We work hard through our lives, hoping to retire and live happily and peacefully once we are old. But will you have enough money to live the lifestyle we want?
We all want to spend our old age comfortably, doing what we missed doing when we were caught up with corporate jobs that did not allow us to spend enough time on ourselves.
However, many of us make the mistake of not planning ahead for our retirement, thinking that we will deal with it when it comes along. As a result, by the time you retire, you are unsure about what steps to take next, how to invest correctly to get the maximum returns and what you can do to live the retirement life that you always dreamt of. Worse still, you thought the pension or social security would supply enough to live a good life.
Experts say that the earlier you start planning your retirement, the better it will be. However, if you are decades or just years away from your retirement, it is never too late to start planning. Having a plan in place helps you prepare and be confident about living your retired life peacefully, knowing that you can handle it on your own.
You may want to take professional and financial advice for planning your retirement or you may want to handle it on your own. Whichever way works for you, below is a list of five key points you must consider when planning your retirement.
1. Plan for Financial Security—Will You Be Able to Pay the Bills?
The most important thing to consider is the amount of money you will need to retire. While deciding the exact retirement age isn’t easy, running some numbers can help you understand how long you will need to budget for, and your expected expenses. You will need to consider the standard of living you want after you are retired and accordingly calculate the amount of money you would need to maintain that standard. Consider your current spending. Once you retire you would be spending around 70% - 85% of what your expenditure is now.
The next question that arises is where will these funds come from. Some sources may be your investments, your 401(k) plan, your savings and social security. Depending on how much money you will need to maintain the standard of living you have in mind post-retirement, you will have to start accumulating funds accordingly.
2. How Much Will You Need to Survive?
As mentioned above, you may be spending an amount closer to around 70% to 85% of your current income once you are retired. If you own your own home with no mortgage, your living expenses will be less than someone renting, for example. If you are looking at a retirement home you may need more.
While most of the daily expenses will be similar to the ones you have now, a major thing that needs to be considered is the medical expenses. With age, medical expenses automatically increase as you are more susceptible to health issues that come with old age.
While it is easy to control some aspects of medical expenses, there are many other factors that you need to consider. You will have to take measures to keep yourself healthy so that the chances of illness are reduced. At the same time, you will have to be careful with the Medicare plan that you and consider which kind of investment in a Medicare plan can yield the best results.
3. Effect on Social Security Benefits
As of 2024, you can start collecting your social security payments at the age of 60 or 62. However, it is always wise to have a strategy that will help you determine when would be the best time to begin collecting the social security payments.
Various factors can affect the social security benefits, right from something like your marital status, your plan to continue or not continue working post-retirement, and also the factor of whether or not you are eligible for government pension.
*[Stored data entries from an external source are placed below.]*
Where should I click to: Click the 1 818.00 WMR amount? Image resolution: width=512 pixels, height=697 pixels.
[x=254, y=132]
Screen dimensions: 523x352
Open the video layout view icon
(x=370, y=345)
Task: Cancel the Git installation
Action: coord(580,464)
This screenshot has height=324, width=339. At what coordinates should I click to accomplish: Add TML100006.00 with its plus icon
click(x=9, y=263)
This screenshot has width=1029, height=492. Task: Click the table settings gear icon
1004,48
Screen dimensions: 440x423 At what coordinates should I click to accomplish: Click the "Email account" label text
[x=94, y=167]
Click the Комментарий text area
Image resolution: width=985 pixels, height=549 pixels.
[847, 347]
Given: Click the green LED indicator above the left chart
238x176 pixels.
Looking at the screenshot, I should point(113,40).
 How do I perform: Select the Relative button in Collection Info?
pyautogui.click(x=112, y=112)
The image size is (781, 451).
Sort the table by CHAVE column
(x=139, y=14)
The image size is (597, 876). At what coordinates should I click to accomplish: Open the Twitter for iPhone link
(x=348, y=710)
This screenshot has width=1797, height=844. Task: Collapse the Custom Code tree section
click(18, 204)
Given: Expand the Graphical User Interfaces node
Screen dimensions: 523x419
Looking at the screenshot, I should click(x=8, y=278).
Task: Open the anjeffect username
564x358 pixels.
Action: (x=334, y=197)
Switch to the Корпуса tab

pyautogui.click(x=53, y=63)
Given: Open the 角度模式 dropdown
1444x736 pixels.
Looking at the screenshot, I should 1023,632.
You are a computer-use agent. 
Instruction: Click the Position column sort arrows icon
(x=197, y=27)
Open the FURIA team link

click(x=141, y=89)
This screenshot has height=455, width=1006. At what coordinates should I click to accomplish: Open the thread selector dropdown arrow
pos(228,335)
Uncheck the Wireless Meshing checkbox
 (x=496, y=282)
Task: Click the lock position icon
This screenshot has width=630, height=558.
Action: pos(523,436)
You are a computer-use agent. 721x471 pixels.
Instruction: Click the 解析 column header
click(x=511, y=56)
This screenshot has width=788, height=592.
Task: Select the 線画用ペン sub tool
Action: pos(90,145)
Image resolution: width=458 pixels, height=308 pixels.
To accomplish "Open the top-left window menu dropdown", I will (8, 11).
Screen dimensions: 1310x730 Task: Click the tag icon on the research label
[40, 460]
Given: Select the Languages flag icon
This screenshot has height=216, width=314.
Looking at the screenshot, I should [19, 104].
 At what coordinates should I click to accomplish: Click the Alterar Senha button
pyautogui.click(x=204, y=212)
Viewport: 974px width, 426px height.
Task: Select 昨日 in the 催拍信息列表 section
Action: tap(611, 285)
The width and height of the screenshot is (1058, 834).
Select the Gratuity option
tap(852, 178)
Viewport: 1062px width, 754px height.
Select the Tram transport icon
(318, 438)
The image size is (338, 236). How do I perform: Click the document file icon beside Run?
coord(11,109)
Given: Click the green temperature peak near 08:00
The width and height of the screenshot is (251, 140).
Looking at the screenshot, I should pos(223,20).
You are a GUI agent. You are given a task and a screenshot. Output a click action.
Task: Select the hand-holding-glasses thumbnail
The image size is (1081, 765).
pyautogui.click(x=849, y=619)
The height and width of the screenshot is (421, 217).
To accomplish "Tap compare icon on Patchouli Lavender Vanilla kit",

One thing that applies to everyone is the longer you wait to start collecting social security benefits, the more you would receive.
4. Pay Off Your Debts
In today’s world, it is difficult to find a person who does not have any kind of debt. These debts can be in the form of student loans, mortgages, credit cards, or various loans. You don’t want to retire with debt, and should focus on clearing those debts that have a higher rate of interest first. Debts like credit cards, auto loans and personal loans have a much higher rate of interest than something like a home loan.
It is wise to prioritize and close these high-interest loans first as they will eat up your money. Also, paying off student loans, be it your own or your children's, is advisable as your social security benefits can be garnished by up to 15% if you are behind in paying off student loans. You must understand the implications of your debt on your retirement and have a plan in place to pay off these debts, hopefully long before retirement.
5. Setting Up Your Savings Plans
Organizing your savings is the most important thing to consider when planning your retirement. You can start investing in your 401(k) plan or your Individual Retirement Account (IRA) as soon as you can to reap the maximum benefit. Ensure that the amount of money you are allocating for investments helps you align with your retirement goals. If you have crossed the age of 50 you can also consider catch-up contributions. The closer you get to retiring, the more it becomes important to ensure that your savings are going to yield the right results.
Seek Professional Advice
It’s wise to take some kind of financial and investment advice from experts. If you have been investing by yourself for a long period and know how investments work, you will still benefit from taking some retirement planning advice from experts. If this is your first time, get some good basic advice from trained and qualified people who can keep your money safe, and grow your wealth for a comfortable retirement.